◆ Supplied records ◆
##############################
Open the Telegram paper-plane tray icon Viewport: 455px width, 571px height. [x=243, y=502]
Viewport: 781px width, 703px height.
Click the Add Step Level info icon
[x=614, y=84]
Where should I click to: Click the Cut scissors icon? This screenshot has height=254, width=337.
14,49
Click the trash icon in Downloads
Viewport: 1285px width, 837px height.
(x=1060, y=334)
##############################
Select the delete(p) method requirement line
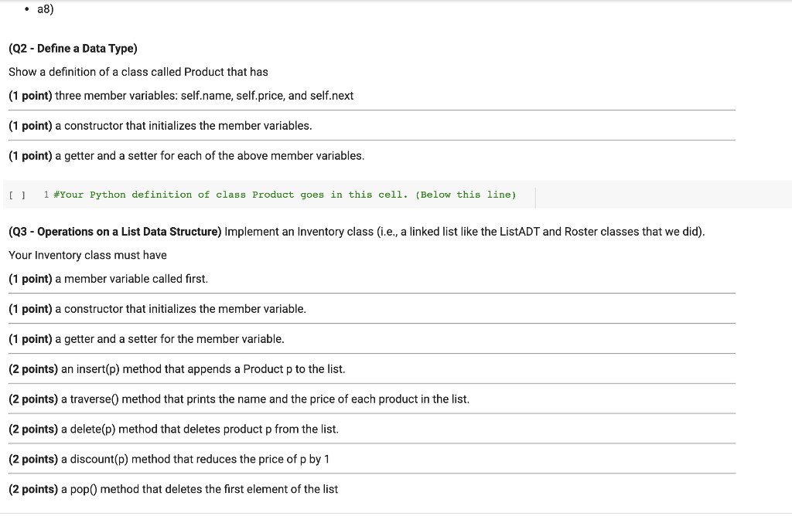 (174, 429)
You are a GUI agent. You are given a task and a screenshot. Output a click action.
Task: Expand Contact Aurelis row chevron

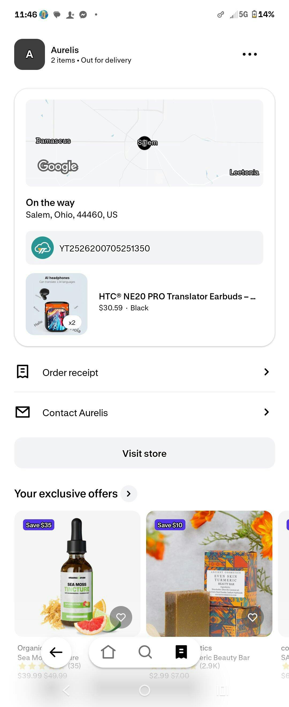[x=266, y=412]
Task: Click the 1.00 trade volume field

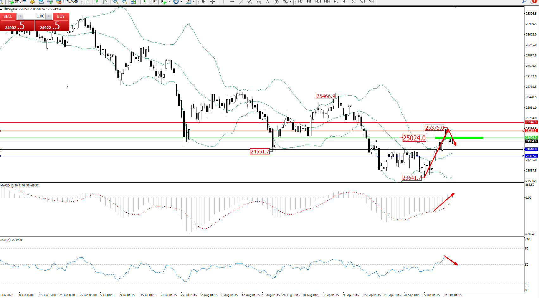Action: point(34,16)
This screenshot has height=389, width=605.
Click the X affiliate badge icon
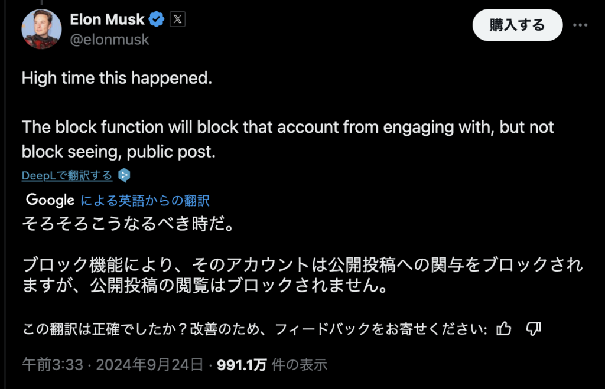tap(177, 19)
##############################
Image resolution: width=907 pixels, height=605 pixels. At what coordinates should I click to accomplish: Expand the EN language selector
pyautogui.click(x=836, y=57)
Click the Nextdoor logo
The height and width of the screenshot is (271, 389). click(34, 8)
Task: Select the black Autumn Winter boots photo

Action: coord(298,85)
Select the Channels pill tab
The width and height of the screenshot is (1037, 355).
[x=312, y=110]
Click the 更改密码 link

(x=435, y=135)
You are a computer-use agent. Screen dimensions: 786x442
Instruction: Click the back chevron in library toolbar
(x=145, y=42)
##############################
◆ Description of the task ◆
Exactly how many lines of the records hold "agent"? Give the number without any words.

◆ Solution for this exercise ◆
2